> Work required
Lay out every line of the records below as a Markdown table with two columns, Row and Line. Put a running row number in Row and the line itself in Line, and skip blank lines.
begin Data records
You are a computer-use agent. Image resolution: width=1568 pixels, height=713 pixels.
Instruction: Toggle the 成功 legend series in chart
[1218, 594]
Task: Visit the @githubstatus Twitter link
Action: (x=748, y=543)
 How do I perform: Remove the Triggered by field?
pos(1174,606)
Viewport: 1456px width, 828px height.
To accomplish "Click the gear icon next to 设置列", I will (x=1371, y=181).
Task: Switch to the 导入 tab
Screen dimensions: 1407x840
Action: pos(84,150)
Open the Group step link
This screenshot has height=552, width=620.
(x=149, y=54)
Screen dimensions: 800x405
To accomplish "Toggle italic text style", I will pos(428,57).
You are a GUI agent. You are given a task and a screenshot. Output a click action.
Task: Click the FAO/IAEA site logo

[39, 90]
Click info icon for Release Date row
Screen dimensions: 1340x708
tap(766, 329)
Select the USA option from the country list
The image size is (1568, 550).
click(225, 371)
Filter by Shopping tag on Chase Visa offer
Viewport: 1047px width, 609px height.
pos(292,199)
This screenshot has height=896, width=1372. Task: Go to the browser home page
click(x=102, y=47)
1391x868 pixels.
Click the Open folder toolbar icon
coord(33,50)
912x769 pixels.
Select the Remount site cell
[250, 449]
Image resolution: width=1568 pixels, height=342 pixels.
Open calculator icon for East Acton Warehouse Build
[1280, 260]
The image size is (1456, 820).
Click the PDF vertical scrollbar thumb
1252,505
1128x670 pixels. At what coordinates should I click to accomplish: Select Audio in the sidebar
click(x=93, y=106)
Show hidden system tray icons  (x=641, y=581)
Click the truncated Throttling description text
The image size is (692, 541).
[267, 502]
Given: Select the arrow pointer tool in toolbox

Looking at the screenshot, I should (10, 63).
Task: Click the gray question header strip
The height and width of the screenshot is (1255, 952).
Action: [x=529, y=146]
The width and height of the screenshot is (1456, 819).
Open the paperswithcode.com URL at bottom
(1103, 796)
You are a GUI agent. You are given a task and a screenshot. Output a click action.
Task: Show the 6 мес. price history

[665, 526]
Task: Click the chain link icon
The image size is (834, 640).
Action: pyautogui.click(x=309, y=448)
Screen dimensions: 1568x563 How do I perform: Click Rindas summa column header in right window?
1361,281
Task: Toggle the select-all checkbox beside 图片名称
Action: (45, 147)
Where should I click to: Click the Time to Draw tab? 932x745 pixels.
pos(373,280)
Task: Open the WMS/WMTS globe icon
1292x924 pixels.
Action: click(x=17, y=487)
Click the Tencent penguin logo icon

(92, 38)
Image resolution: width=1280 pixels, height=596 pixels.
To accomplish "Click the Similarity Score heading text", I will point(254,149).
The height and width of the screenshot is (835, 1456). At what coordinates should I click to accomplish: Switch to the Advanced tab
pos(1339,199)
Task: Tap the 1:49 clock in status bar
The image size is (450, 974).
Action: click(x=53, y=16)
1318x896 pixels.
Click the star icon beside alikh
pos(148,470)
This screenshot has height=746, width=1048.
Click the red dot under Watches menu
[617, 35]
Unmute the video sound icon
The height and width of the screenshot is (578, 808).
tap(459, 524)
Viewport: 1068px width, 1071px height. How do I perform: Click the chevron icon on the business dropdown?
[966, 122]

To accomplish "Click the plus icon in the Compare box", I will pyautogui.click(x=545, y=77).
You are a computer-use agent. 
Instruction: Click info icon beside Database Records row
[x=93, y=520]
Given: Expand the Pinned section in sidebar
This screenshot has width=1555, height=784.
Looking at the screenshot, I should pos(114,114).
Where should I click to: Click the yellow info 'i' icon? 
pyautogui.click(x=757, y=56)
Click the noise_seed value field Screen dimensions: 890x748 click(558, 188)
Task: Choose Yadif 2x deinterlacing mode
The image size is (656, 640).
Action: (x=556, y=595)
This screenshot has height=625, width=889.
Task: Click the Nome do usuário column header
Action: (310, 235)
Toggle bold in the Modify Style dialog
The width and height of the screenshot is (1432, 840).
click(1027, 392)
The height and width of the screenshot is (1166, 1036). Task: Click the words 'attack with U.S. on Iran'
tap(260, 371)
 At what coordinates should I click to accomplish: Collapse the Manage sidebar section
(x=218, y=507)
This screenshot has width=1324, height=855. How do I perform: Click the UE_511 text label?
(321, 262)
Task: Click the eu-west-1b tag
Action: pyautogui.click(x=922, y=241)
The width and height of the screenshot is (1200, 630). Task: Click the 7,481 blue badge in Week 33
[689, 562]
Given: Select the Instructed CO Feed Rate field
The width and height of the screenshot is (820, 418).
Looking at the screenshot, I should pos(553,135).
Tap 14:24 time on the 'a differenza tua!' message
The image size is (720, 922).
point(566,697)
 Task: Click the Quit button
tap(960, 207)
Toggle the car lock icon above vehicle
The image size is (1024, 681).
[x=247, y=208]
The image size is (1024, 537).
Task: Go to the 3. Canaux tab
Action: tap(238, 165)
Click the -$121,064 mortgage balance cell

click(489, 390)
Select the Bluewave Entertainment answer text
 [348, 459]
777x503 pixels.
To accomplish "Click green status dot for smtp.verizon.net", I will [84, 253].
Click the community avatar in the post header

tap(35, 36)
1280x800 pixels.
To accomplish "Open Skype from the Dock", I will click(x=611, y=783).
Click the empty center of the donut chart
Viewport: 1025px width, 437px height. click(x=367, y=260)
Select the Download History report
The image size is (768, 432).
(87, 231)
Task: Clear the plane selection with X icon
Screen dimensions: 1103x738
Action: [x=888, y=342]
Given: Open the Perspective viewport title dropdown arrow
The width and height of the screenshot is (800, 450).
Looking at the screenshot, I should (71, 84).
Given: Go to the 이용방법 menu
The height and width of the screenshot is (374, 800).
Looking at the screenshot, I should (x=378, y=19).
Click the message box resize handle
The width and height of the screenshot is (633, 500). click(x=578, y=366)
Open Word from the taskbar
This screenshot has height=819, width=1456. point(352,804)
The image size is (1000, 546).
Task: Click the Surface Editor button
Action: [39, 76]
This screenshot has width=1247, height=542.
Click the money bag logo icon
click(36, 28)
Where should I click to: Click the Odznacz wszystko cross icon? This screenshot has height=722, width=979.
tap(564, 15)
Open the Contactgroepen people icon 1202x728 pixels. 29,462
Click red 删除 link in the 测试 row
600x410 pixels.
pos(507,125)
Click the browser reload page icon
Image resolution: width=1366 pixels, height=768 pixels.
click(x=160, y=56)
end Data records
> Result of the exercise
| Row | Line |
|---|---|
| 1 | You are a computer-use agent. Image resolution: width=1568 pixels, height=713 pixels. |
| 2 | Instruction: Toggle the 成功 legend series in chart |
| 3 | [1218, 594] |
| 4 | Task: Visit the @githubstatus Twitter link |
| 5 | Action: (x=748, y=543) |
| 6 |  How do I perform: Remove the Triggered by field? |
| 7 | pos(1174,606) |
| 8 | Viewport: 1456px width, 828px height. |
| 9 | To accomplish "Click the gear icon next to 设置列", I will (x=1371, y=181). |
| 10 | Task: Switch to the 导入 tab |
| 11 | Screen dimensions: 1407x840 |
| 12 | Action: pos(84,150) |
| 13 | Open the Group step link |
| 14 | This screenshot has height=552, width=620. |
| 15 | (x=149, y=54) |
| 16 | Screen dimensions: 800x405 |
| 17 | To accomplish "Toggle italic text style", I will pos(428,57). |
| 18 | You are a GUI agent. You are given a task and a screenshot. Output a click action. |
| 19 | Task: Click the FAO/IAEA site logo |
| 20 | [39, 90] |
| 21 | Click info icon for Release Date row |
| 22 | Screen dimensions: 1340x708 |
| 23 | tap(766, 329) |
| 24 | Select the USA option from the country list |
| 25 | The image size is (1568, 550). |
| 26 | click(225, 371) |
| 27 | Filter by Shopping tag on Chase Visa offer |
| 28 | Viewport: 1047px width, 609px height. |
| 29 | pos(292,199) |
| 30 | This screenshot has height=896, width=1372. Task: Go to the browser home page |
| 31 | click(x=102, y=47) |
| 32 | 1391x868 pixels. |
| 33 | Click the Open folder toolbar icon |
| 34 | coord(33,50) |
| 35 | 912x769 pixels. |
| 36 | Select the Remount site cell |
| 37 | [250, 449] |
| 38 | Image resolution: width=1568 pixels, height=342 pixels. |
| 39 | Open calculator icon for East Acton Warehouse Build |
| 40 | [1280, 260] |
| 41 | The image size is (1456, 820). |
| 42 | Click the PDF vertical scrollbar thumb |
| 43 | 1252,505 |
| 44 | 1128x670 pixels. At what coordinates should I click to accomplish: Select Audio in the sidebar |
| 45 | click(x=93, y=106) |
| 46 | Show hidden system tray icons  (x=641, y=581) |
| 47 | Click the truncated Throttling description text |
| 48 | The image size is (692, 541). |
| 49 | [267, 502] |
| 50 | Given: Select the arrow pointer tool in toolbox |
| 51 | Looking at the screenshot, I should (10, 63). |
| 52 | Task: Click the gray question header strip |
| 53 | The height and width of the screenshot is (1255, 952). |
| 54 | Action: [x=529, y=146] |
| 55 | The width and height of the screenshot is (1456, 819). |
| 56 | Open the paperswithcode.com URL at bottom |
| 57 | (1103, 796) |
| 58 | You are a GUI agent. You are given a task and a screenshot. Output a click action. |
| 59 | Task: Show the 6 мес. price history |
| 60 | [665, 526] |
| 61 | Task: Click the chain link icon |
| 62 | The image size is (834, 640). |
| 63 | Action: pyautogui.click(x=309, y=448) |
| 64 | Screen dimensions: 1568x563 How do I perform: Click Rindas summa column header in right window? |
| 65 | 1361,281 |
| 66 | Task: Toggle the select-all checkbox beside 图片名称 |
| 67 | Action: (45, 147) |
| 68 | Where should I click to: Click the Time to Draw tab? 932x745 pixels. |
| 69 | pos(373,280) |
| 70 | Task: Open the WMS/WMTS globe icon |
| 71 | 1292x924 pixels. |
| 72 | Action: click(x=17, y=487) |
| 73 | Click the Tencent penguin logo icon |
| 74 | (92, 38) |
| 75 | Image resolution: width=1280 pixels, height=596 pixels. |
| 76 | To accomplish "Click the Similarity Score heading text", I will point(254,149). |
| 77 | The height and width of the screenshot is (835, 1456). At what coordinates should I click to accomplish: Switch to the Advanced tab |
| 78 | pos(1339,199) |
| 79 | Task: Tap the 1:49 clock in status bar |
| 80 | The image size is (450, 974). |
| 81 | Action: click(x=53, y=16) |
| 82 | 1318x896 pixels. |
| 83 | Click the star icon beside alikh |
| 84 | pos(148,470) |
| 85 | This screenshot has height=746, width=1048. |
| 86 | Click the red dot under Watches menu |
| 87 | [617, 35] |
| 88 | Unmute the video sound icon |
| 89 | The height and width of the screenshot is (578, 808). |
| 90 | tap(459, 524) |
| 91 | Viewport: 1068px width, 1071px height. How do I perform: Click the chevron icon on the business dropdown? |
| 92 | [966, 122] |
| 93 | To accomplish "Click the plus icon in the Compare box", I will pyautogui.click(x=545, y=77). |
| 94 | You are a computer-use agent.  |
| 95 | Instruction: Click info icon beside Database Records row |
| 96 | [x=93, y=520] |
| 97 | Given: Expand the Pinned section in sidebar |
| 98 | This screenshot has width=1555, height=784. |
| 99 | Looking at the screenshot, I should pos(114,114). |
| 100 | Where should I click to: Click the yellow info 'i' icon?  |
| 101 | pyautogui.click(x=757, y=56) |
| 102 | Click the noise_seed value field Screen dimensions: 890x748 click(558, 188) |
| 103 | Task: Choose Yadif 2x deinterlacing mode |
| 104 | The image size is (656, 640). |
| 105 | Action: (x=556, y=595) |
| 106 | This screenshot has height=625, width=889. |
| 107 | Task: Click the Nome do usuário column header |
| 108 | Action: (310, 235) |
| 109 | Toggle bold in the Modify Style dialog |
| 110 | The width and height of the screenshot is (1432, 840). |
| 111 | click(1027, 392) |
| 112 | The height and width of the screenshot is (1166, 1036). Task: Click the words 'attack with U.S. on Iran' |
| 113 | tap(260, 371) |
| 114 |  At what coordinates should I click to accomplish: Collapse the Manage sidebar section |
| 115 | (x=218, y=507) |
| 116 | This screenshot has width=1324, height=855. How do I perform: Click the UE_511 text label? |
| 117 | (321, 262) |
| 118 | Task: Click the eu-west-1b tag |
| 119 | Action: pyautogui.click(x=922, y=241) |
| 120 | The width and height of the screenshot is (1200, 630). Task: Click the 7,481 blue badge in Week 33 |
| 121 | [689, 562] |
| 122 | Given: Select the Instructed CO Feed Rate field |
| 123 | The width and height of the screenshot is (820, 418). |
| 124 | Looking at the screenshot, I should pos(553,135). |
| 125 | Tap 14:24 time on the 'a differenza tua!' message |
| 126 | The image size is (720, 922). |
| 127 | point(566,697) |
| 128 |  Task: Click the Quit button |
| 129 | tap(960, 207) |
| 130 | Toggle the car lock icon above vehicle |
| 131 | The image size is (1024, 681). |
| 132 | [x=247, y=208] |
| 133 | The image size is (1024, 537). |
| 134 | Task: Go to the 3. Canaux tab |
| 135 | Action: tap(238, 165) |
| 136 | Click the -$121,064 mortgage balance cell |
| 137 | click(489, 390) |
| 138 | Select the Bluewave Entertainment answer text |
| 139 |  [348, 459] |
| 140 | 777x503 pixels. |
| 141 | To accomplish "Click green status dot for smtp.verizon.net", I will [84, 253]. |
| 142 | Click the community avatar in the post header |
| 143 | tap(35, 36) |
| 144 | 1280x800 pixels. |
| 145 | To accomplish "Open Skype from the Dock", I will click(x=611, y=783). |
| 146 | Click the empty center of the donut chart |
| 147 | Viewport: 1025px width, 437px height. click(x=367, y=260) |
| 148 | Select the Download History report |
| 149 | The image size is (768, 432). |
| 150 | (87, 231) |
| 151 | Task: Clear the plane selection with X icon |
| 152 | Screen dimensions: 1103x738 |
| 153 | Action: [x=888, y=342] |
| 154 | Given: Open the Perspective viewport title dropdown arrow |
| 155 | The width and height of the screenshot is (800, 450). |
| 156 | Looking at the screenshot, I should (71, 84). |
| 157 | Given: Go to the 이용방법 menu |
| 158 | The height and width of the screenshot is (374, 800). |
| 159 | Looking at the screenshot, I should (x=378, y=19). |
| 160 | Click the message box resize handle |
| 161 | The width and height of the screenshot is (633, 500). click(x=578, y=366) |
| 162 | Open Word from the taskbar |
| 163 | This screenshot has height=819, width=1456. point(352,804) |
| 164 | The image size is (1000, 546). |
| 165 | Task: Click the Surface Editor button |
| 166 | Action: [39, 76] |
| 167 | This screenshot has width=1247, height=542. |
| 168 | Click the money bag logo icon |
| 169 | click(36, 28) |
| 170 | Where should I click to: Click the Odznacz wszystko cross icon? This screenshot has height=722, width=979. |
| 171 | tap(564, 15) |
| 172 | Open the Contactgroepen people icon 1202x728 pixels. 29,462 |
| 173 | Click red 删除 link in the 测试 row |
| 174 | 600x410 pixels. |
| 175 | pos(507,125) |
| 176 | Click the browser reload page icon |
| 177 | Image resolution: width=1366 pixels, height=768 pixels. |
| 178 | click(x=160, y=56) |